The purchaser was subsequently unable to register its transfer at HM Land Registry and issued proceedings.
Appeal
At first instance, the judge found for the purchaser. Landmain appealed, arguing that the first instance judge was mistaken and that it should remain the registered proprietor.
Where, as here, the document under scrutiny was registered on a public register open to inspection by third parties, extrinsic evidence such as the facility agreement should be inadmissible.
The judge was therefore not entitled to have interpreted the charge as incorporating the terms of the facility agreement. According to the charge alone, the statutory power of sale existed unmodified such that an event of default on Landmain's part would be required before the mortgagee could exercise the power of sale.
Landmain also argued that the court was not entitled to correct the parties' mistake by contractual construction. The error related not to the language used in the charge, a necessary condition for construction, but instead the legal requirements of a charge.
Response
The purchaser responded, arguing that the first instance judgment was correct.
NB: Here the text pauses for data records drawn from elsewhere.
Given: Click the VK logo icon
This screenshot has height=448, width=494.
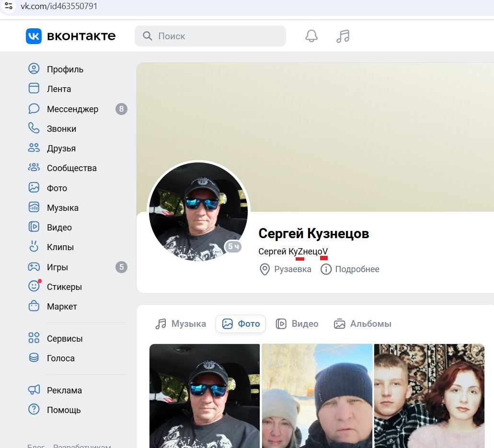Looking at the screenshot, I should click(x=34, y=36).
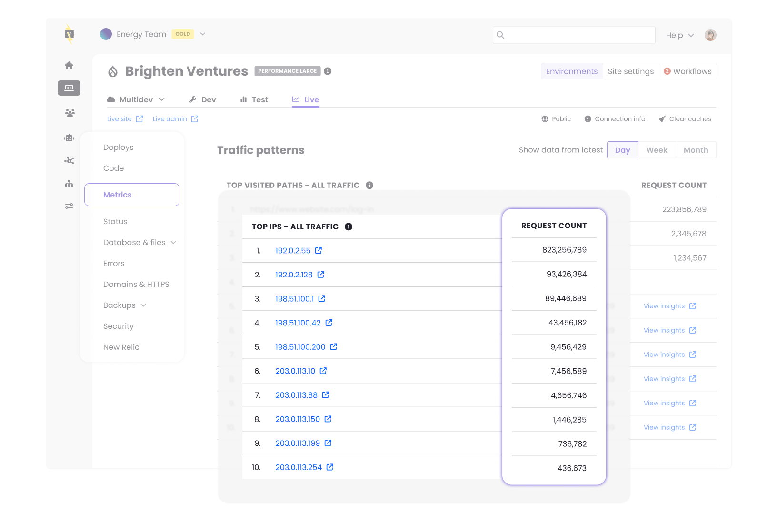The height and width of the screenshot is (532, 777).
Task: Open the Help dropdown menu
Action: (679, 35)
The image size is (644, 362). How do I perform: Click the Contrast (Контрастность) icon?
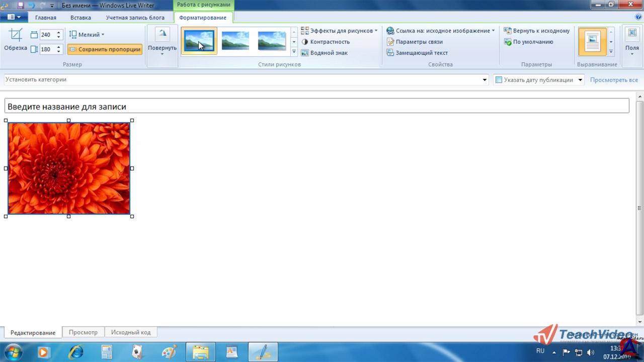click(x=305, y=42)
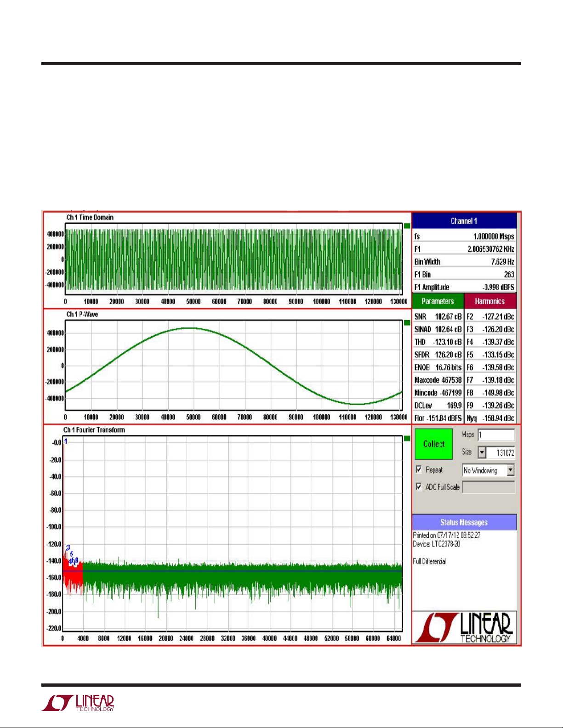Expand the Size dropdown arrow
563x728 pixels.
tap(482, 452)
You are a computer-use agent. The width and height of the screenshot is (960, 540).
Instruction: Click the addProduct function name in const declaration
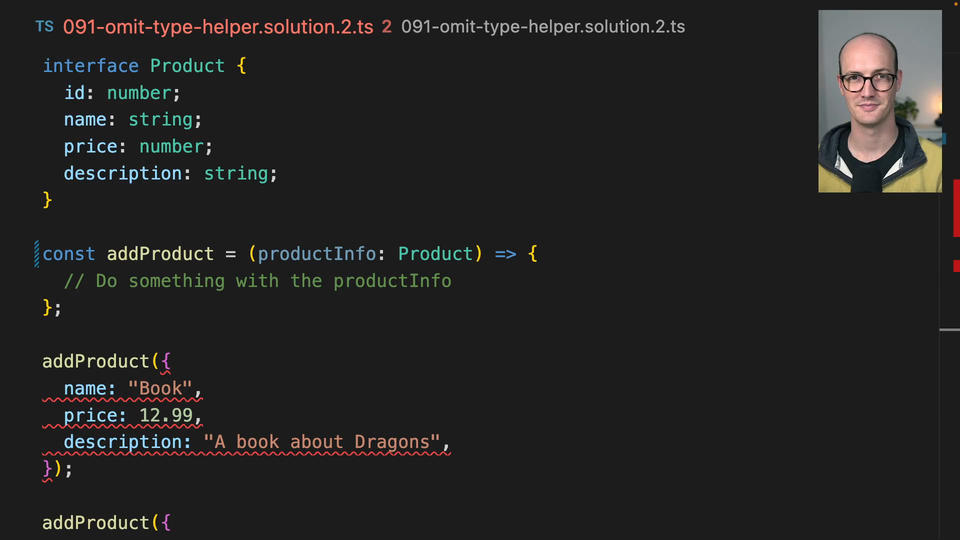[x=160, y=254]

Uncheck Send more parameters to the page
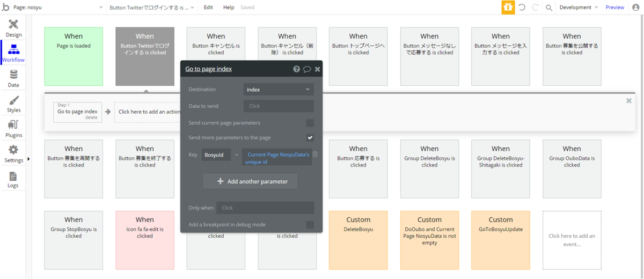[x=310, y=138]
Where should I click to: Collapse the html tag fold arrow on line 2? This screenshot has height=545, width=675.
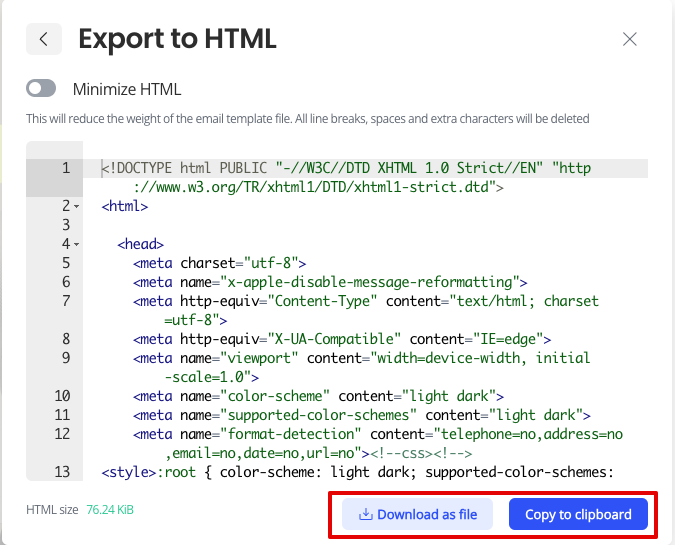coord(77,207)
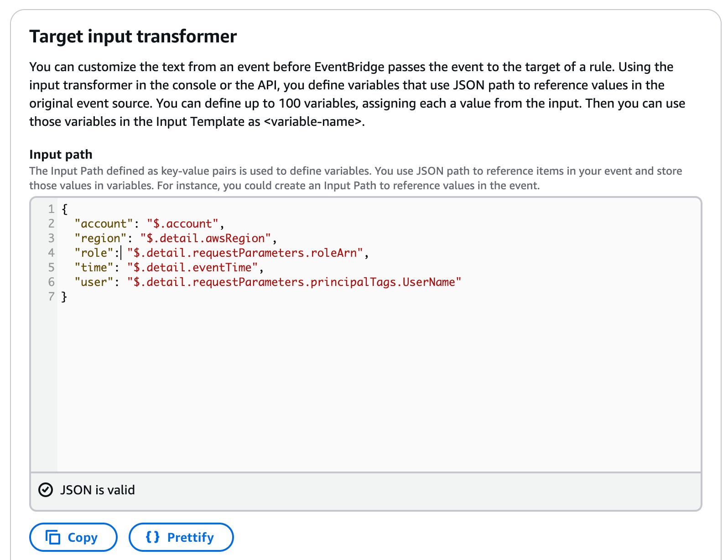Click the overlapping-squares copy icon
Image resolution: width=728 pixels, height=560 pixels.
click(x=53, y=537)
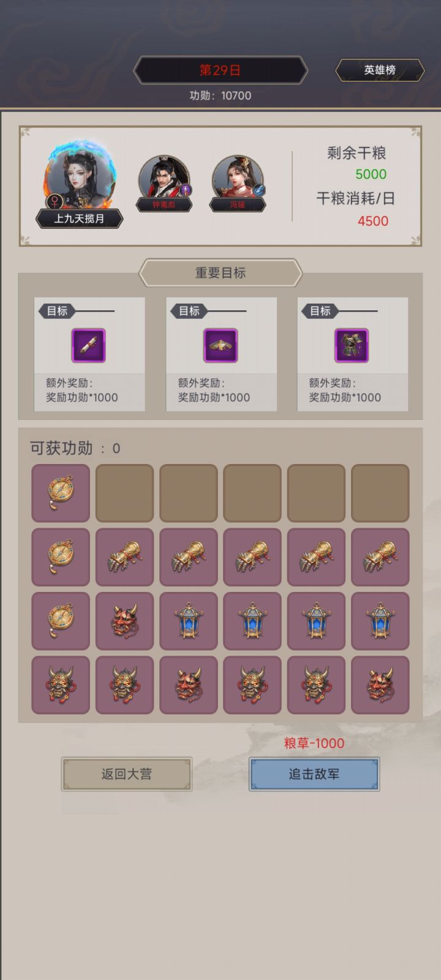
Task: Tap the purple gold ornament target icon
Action: [221, 345]
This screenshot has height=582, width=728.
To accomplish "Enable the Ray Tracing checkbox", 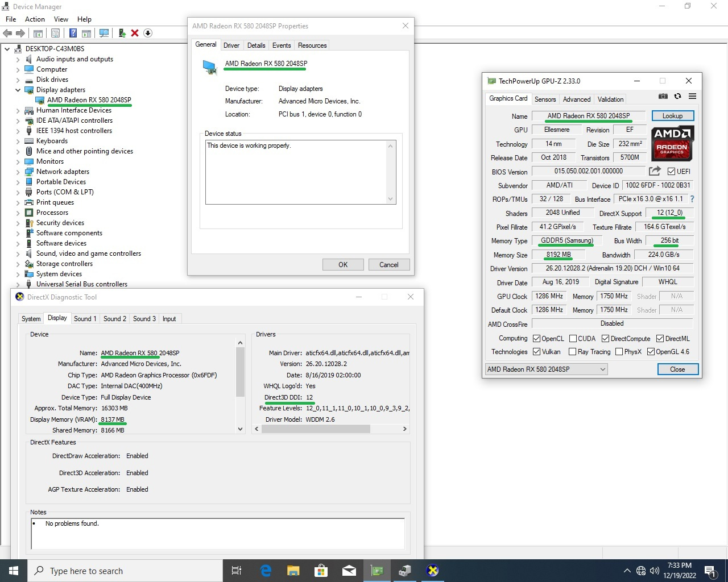I will 572,352.
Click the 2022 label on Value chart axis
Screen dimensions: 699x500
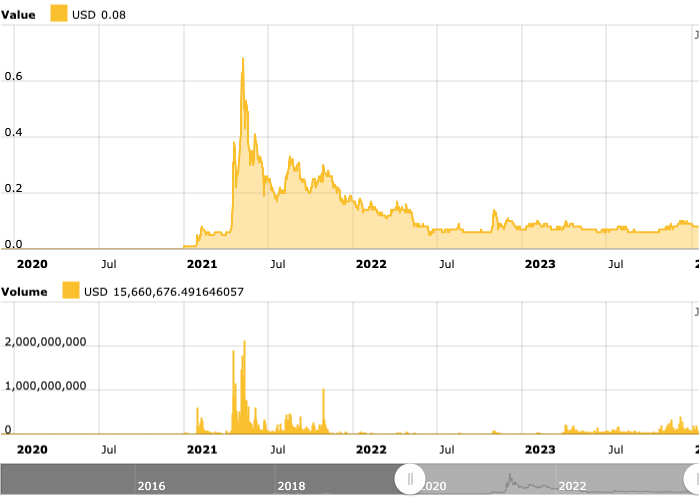coord(371,264)
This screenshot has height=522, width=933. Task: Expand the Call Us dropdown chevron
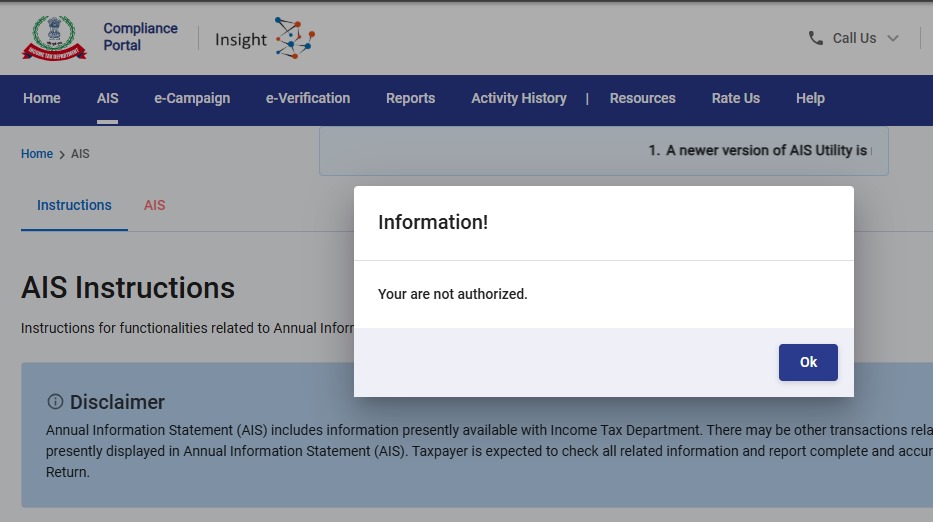(x=893, y=38)
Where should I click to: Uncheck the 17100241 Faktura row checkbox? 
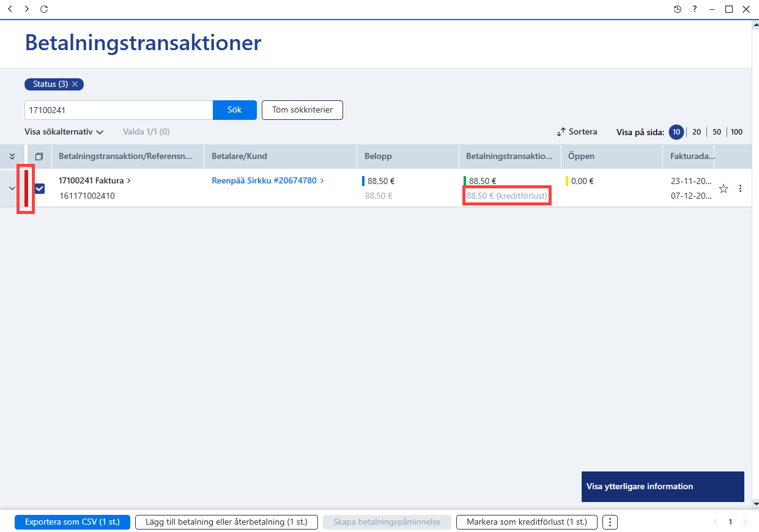[x=39, y=189]
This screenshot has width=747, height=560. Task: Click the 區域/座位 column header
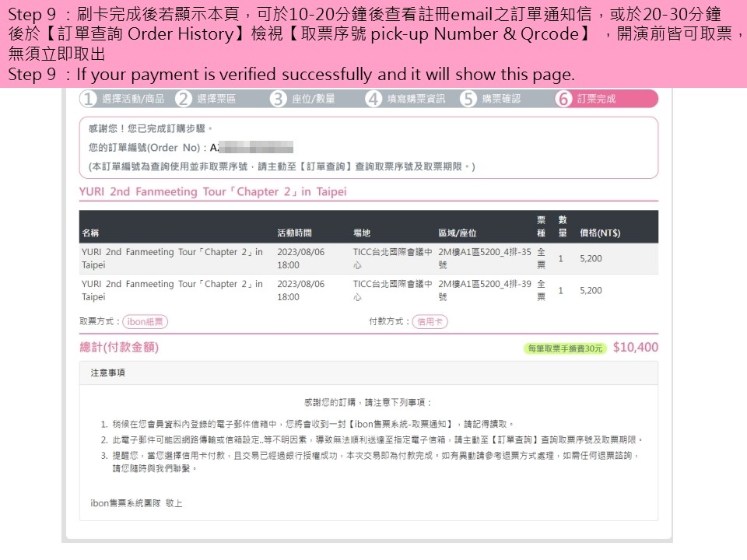point(458,233)
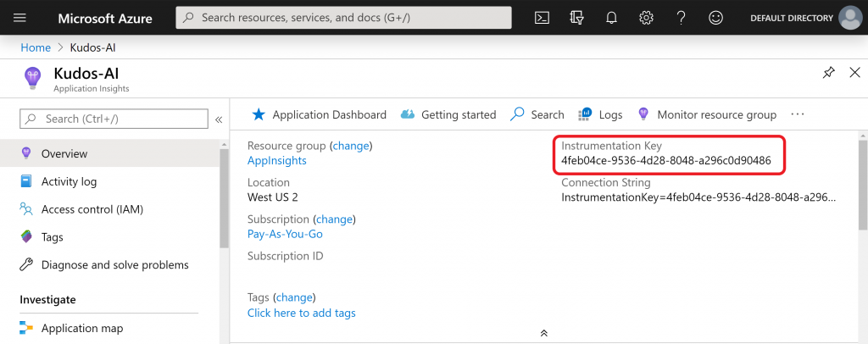Screen dimensions: 868x344
Task: Open the help question mark menu
Action: tap(682, 18)
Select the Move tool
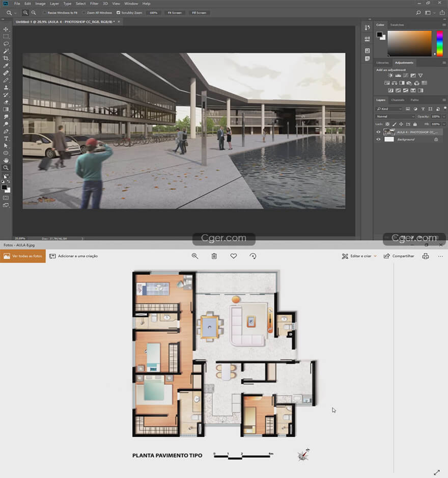This screenshot has height=478, width=448. (x=6, y=29)
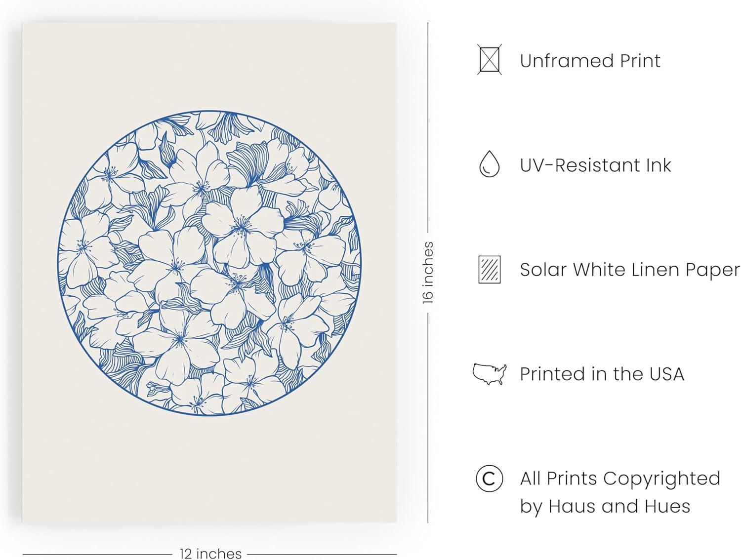Click the crossed-out frame icon
This screenshot has width=741, height=560.
(489, 60)
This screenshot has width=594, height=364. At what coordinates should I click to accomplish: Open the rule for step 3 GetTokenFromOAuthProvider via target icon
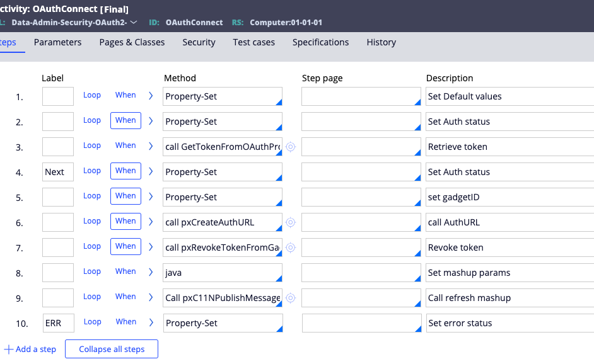[291, 147]
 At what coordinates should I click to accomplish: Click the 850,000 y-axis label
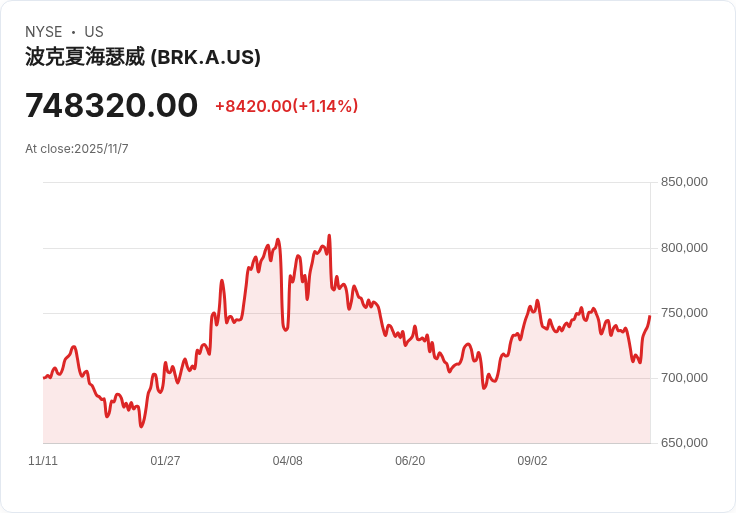click(x=684, y=182)
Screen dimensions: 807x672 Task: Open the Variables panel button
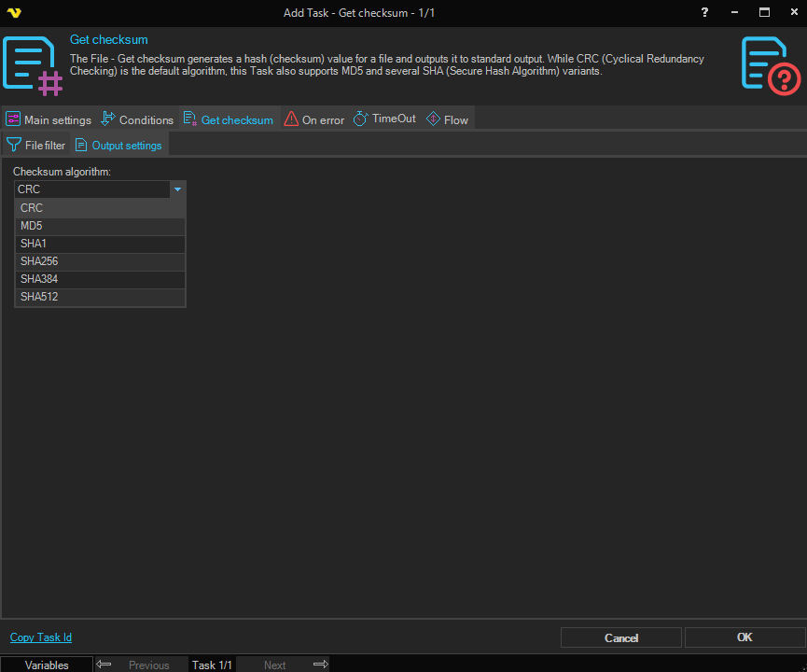click(47, 665)
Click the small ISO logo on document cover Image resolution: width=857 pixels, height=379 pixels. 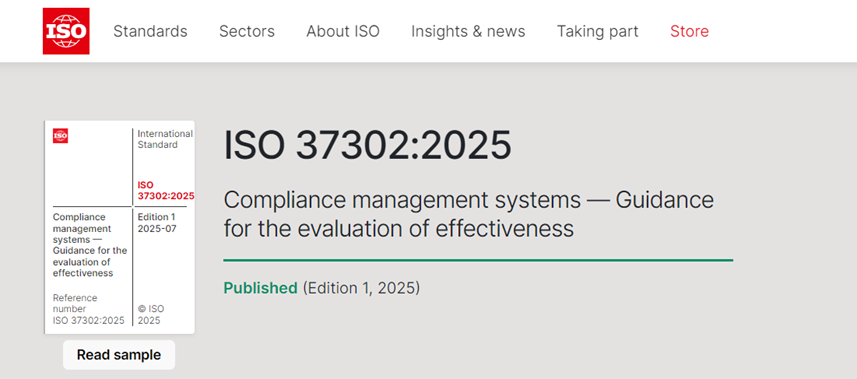point(60,136)
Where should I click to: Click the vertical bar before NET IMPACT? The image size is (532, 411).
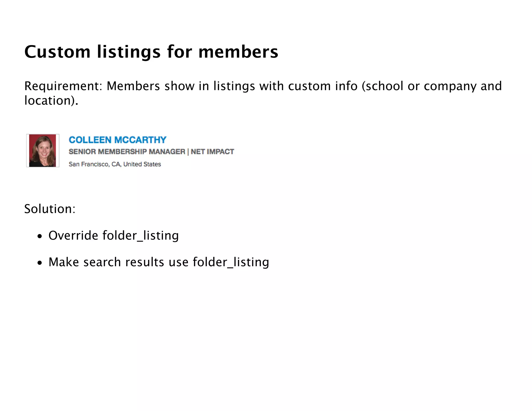(x=188, y=152)
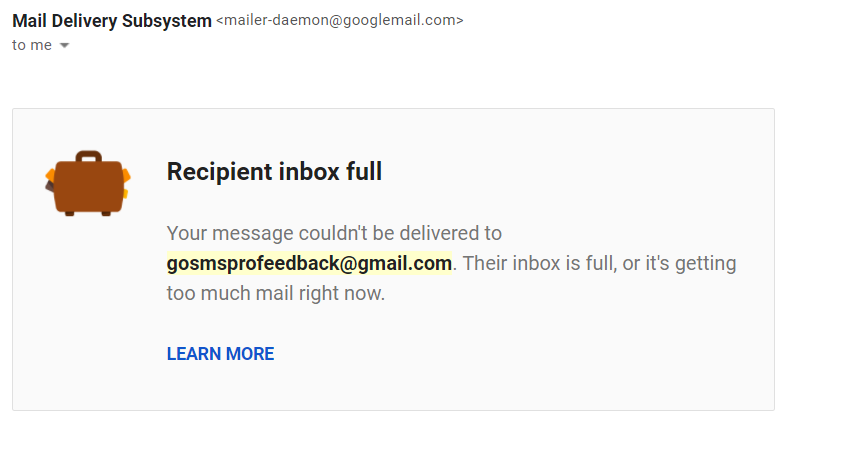Image resolution: width=843 pixels, height=456 pixels.
Task: Click the word "Subsystem" in the sender name
Action: pos(171,21)

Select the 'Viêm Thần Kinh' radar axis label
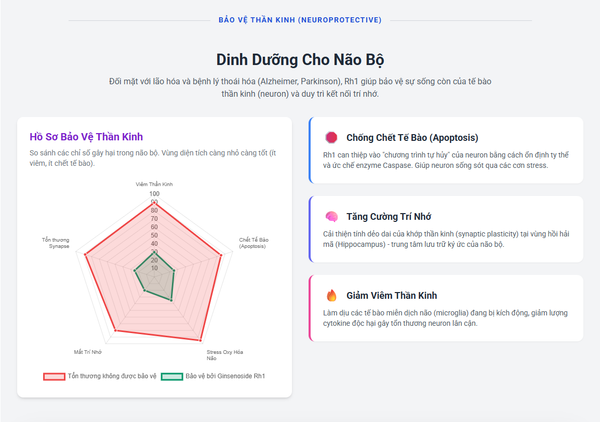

The facility agreement and the charge had been executed as part of a single transaction and the first instance judge was right to have read them together so as to incorporate the modified power of sale wording.
The fact that HM Land Registry was open to members of the public was irrelevant as the charge was only enforceable as between the two parties to it, who each knew both of the existence of the facility agreement and of its terms and intention.
With regards to the court's powers of interpretation, the purchaser argued that the parties had mistakenly failed to include the variation of the statutory power of sale into the charge, and that the court was permitted to correct this. In the alternative, the purchaser argued that the facility agreement and the charge should be viewed as a single document.
Decision
By a majority decision, the Court of Appeal upheld Landmain's appeal ruling that the statutory power of sale applied unamended and that Landmain remained the registered proprietor.
The public nature of the charge meant that extrinsic background evidence had a limited part to play. While the facility agreement was admissible as evidence, it would not affect the interpretation of the charge, which was a public document registered on a public register.
Third parties inspecting the charge were entitled to rely on it as drafted without any need to refer to any collateral document. Contractual construction was therefore inappropriate for mistakes in such documents.
The court did acknowledge that the purchaser could plead a claim for rectification (which it had not done in these proceedings).
Conclusion
Beverley Vara is a partner and head of real estate litigation at solicitors Allen & Overy LLP
The issue
Under Section 101 of the Law of Property Act 1925, a lender protecting mortgage monies by way of charge by legal mortgage enjoys a statutory power of sale over the property securing the debt in order to recover the monies.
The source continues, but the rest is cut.